My question is that I really want to get involved in dog training. I'm 23 years old and I've done countless hours of volunteer work for shelters and rescue centers. I feel that I would be comfortable around any situation. I've been around some pretty tempermental animals but i'm not afraid of them. I'm not going to go right up and cuddle with em but I don't show that i'm afraid.

I was wondering if this would be a decent company to work for, or if anyone knows the process involved.

Or if anyone has any different suggestions im all for hearing about them. I really just want to have a job working with animals. I feel that I would be great at it. I have tons of patience and haven't found myself frustrated with any of my dogs. 

Thanks for reading my ramble!


----------



## Smithie86 (Jan 9, 2001)

A dog trainer in the area went through it and closed down pretty quickly. Older guy, some good experience before he teamed up with them.

Lot of $$ apparently, plus some type of franchise fee on a monthly basis.


----------



## BlackPuppy (Mar 29, 2007)

Do you want to start up your own franchise? You'd probably do better (and definitely cheaper) by starting dog training part-time and work up your own business by word of mouth. Also, joining APDT would be a big boost. http://www.apdt.com


----------



## BJDimock (Sep 14, 2008)

Try checking with your local animal hosp. and "doggie day care" centers. They are more likely to send you in the right direction.


----------



## lish91883 (Nov 2, 2006)

I'd stay away from Fred Hassen.


----------



## RubySlippers (Apr 19, 2007)

Can anyone tell me why they DO NOT approve of Sit Means Sit? 

Oddly enough I have an appt tomorrow morning to meet with a training in my area. We are still having a **** hard time with the recall command. So I thought I'd check out Sit Means Sit. Tomorrow is a just a meet and evaluate each other type of thing- not committing to anything yet. 

I'll keep you posted on what comes out of our meeting session tomorrow. 

Any input you guys have is appreciated.


----------



## Dohhhhh (May 1, 2006)

It has been my experience that "some" Sit Means Sit trainers have a heavier hand than need be. Unless the training has changed at the Sit Means Sit school, the owner Fred Hassin begins training a dog a very high stim level and works his way down the dial. 

Just the opposite of what many other good e-collar trainers have found that works and is not heavy on the dog. I learned via Robin McFarlands method. She owns "Thats My Dog E-Academy" in WI. She trains using the lowest stim and going up until you find the dogs working level. Oddly enough, she and Fred use to be partners along time ago.

If you watch Fred's site, you will see he goes through alot of demo dogs.


----------



## RubySlippers (Apr 19, 2007)

Thanks for the input! I definitely wanted to stay away from trainers that worked thier way down the dial or were more toward aversion training. Don't like that at all. 

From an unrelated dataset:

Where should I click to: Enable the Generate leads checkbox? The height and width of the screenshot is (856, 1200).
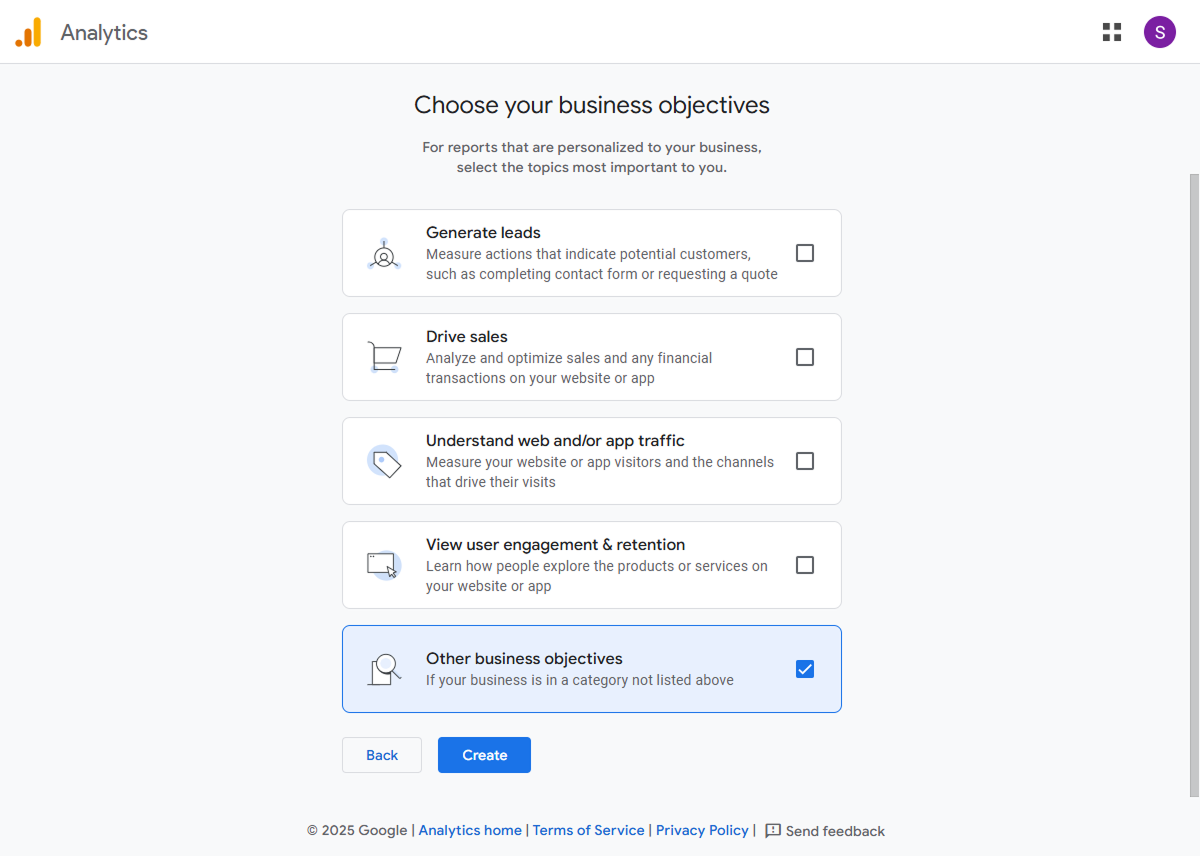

Fortunately the woman I met with today from Sit Means Sit was not like that at all- though I know each trainer my vary. She was very common sense and worked on the lowest level stimulus and went up. I tried on the unit and had her work her way through the dial so that I would know what Ruby was feeling. I can say for certain my dog never stimulated higher then what I could be comfortable with. I liked her attitude and training theory a lot. 

But I have seen trainers working the way you described. I don't like that at all and frankly I think it produces a nervous and sometimes sulky dog. I would rather have the dog happy and upbeat, ready to work.


----------



## Dohhhhh (May 1, 2006)

I am glad that it went well for you . Please keep me updated


----------